Copy out the passage on public procurement regulations below, word for word.

### Reading text:

◇ ◇ ◇

In May 2019, Mr Imbert noted the need to raise $900 million to complete 27 schools. (Guardian, May 24, 2019). Yet in January 2019, he blasted the Express for an article and an Editorial on the draft procurement regulations. He promised fervently “this publicly announced timeline of the first quarter of 2019 for implementation of the act is still on track”! Since then, we have been seeing a zig-zagging and unproductive inter-party squabbling.
Do we have the political will to do what is proper and necessary? It appears neither political party is ready to do right by the citizens. WASA could demote their acting CEO for not following the board’s instructions, but our regulator’s year-long work with State institutions could perish. Why?
Jamaica’s Justice Batt’s 2013 ruling in the Paymaster v Postal Corporation case noted, “Exclusions are listed in Regulation 4, and in Regulation 5, it is stated that “these Regulations do not apply to the tendering and other procurement activities in relation to contracts that are below the approval threshold lawfully prescribed from time to time including special thresholds prescribed for specific entities.”

◇ ◇ ◇

[Source data]

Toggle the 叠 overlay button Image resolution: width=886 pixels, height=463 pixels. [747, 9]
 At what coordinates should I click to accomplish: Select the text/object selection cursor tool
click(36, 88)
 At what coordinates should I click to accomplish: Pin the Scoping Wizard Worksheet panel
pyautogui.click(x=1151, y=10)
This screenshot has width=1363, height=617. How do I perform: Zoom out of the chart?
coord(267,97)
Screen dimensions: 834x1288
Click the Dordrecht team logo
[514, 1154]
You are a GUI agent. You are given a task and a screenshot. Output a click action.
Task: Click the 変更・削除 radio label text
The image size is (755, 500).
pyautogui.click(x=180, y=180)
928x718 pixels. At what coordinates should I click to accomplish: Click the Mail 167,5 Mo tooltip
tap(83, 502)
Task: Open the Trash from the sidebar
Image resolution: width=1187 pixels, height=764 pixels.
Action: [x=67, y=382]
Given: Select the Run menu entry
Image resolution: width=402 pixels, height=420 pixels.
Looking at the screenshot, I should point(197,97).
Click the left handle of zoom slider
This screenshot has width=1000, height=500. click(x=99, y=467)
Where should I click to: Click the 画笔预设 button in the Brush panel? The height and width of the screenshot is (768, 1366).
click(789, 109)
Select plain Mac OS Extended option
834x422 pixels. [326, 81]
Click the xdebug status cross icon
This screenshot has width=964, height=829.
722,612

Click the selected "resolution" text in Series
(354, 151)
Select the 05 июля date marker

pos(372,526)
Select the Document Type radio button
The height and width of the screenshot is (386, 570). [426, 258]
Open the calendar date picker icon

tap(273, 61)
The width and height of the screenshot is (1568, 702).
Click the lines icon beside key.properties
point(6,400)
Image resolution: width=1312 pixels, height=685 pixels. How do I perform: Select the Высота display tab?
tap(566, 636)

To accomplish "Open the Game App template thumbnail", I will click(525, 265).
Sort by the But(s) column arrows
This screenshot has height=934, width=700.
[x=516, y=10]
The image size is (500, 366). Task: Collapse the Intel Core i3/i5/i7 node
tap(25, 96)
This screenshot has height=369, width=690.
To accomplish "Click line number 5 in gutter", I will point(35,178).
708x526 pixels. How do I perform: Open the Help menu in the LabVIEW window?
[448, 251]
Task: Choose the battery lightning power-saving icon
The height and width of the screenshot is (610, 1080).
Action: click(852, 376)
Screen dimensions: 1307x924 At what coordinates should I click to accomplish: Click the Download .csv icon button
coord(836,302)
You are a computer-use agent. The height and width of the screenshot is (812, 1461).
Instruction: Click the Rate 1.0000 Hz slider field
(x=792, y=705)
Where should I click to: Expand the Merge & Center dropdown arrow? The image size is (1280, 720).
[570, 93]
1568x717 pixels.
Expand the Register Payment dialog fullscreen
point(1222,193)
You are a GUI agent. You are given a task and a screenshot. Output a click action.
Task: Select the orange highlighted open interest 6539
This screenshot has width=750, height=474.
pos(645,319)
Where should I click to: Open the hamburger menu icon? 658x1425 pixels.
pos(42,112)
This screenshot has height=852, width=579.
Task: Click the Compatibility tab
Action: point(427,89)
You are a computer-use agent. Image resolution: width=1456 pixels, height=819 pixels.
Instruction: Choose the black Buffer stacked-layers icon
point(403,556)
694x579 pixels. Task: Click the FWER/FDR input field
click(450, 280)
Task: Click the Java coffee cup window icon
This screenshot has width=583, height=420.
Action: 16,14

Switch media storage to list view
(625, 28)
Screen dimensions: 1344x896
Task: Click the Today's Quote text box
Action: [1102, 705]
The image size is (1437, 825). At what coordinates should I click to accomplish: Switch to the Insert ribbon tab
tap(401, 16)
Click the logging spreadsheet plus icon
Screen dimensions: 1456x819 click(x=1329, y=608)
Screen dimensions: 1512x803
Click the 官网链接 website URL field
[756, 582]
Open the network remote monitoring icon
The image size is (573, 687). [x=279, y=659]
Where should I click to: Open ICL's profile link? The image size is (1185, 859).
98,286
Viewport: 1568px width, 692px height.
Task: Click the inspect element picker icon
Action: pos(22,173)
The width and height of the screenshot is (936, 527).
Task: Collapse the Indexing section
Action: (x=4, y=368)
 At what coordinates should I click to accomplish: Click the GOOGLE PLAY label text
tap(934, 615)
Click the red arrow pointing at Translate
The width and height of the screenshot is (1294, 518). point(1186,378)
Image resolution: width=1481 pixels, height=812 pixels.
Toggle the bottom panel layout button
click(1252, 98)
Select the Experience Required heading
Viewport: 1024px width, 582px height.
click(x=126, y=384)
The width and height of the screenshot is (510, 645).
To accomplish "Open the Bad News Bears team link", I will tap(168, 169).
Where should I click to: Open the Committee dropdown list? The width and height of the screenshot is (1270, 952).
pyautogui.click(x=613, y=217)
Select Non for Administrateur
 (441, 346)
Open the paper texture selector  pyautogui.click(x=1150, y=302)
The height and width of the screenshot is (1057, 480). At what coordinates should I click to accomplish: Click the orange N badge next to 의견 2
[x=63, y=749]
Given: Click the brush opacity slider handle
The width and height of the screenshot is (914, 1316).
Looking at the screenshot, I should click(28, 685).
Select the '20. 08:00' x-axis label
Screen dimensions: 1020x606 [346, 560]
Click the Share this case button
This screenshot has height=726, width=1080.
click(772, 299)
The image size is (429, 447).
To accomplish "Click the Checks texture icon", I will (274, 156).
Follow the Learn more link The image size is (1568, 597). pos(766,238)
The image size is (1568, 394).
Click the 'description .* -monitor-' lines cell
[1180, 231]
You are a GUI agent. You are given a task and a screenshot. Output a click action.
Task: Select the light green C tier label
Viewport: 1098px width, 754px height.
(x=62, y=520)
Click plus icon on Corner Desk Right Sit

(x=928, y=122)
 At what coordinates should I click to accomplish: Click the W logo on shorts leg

◇ ◇ ◇

### Expected answer:
In May 2019, Mr Imbert noted the need to raise $900 million to complete 27 schools. (Guardian, May 24, 2019). Yet in January 2019, he blasted the Express for an article and an Editorial on the draft procurement regulations. He promised fervently “this publicly announced timeline of the first quarter of 2019 for implementation of the act is still on track”! Since then, we have been seeing a zig-zagging and unproductive inter-party squabbling.
Do we have the political will to do what is proper and necessary? It appears neither political party is ready to do right by the citizens. WASA could demote their acting CEO for not following the board’s instructions, but our regulator’s year-long work with State institutions could perish. Why?
Jamaica’s Justice Batt’s 2013 ruling in the Paymaster v Postal Corporation case noted, “Exclusions are listed in Regulation 4, and in Regulation 5, it is stated that “these Regulations do not apply to the tendering and other procurement activities in relation to contracts that are below the approval threshold lawfully prescribed from time to time including special thresholds prescribed for specific entities.”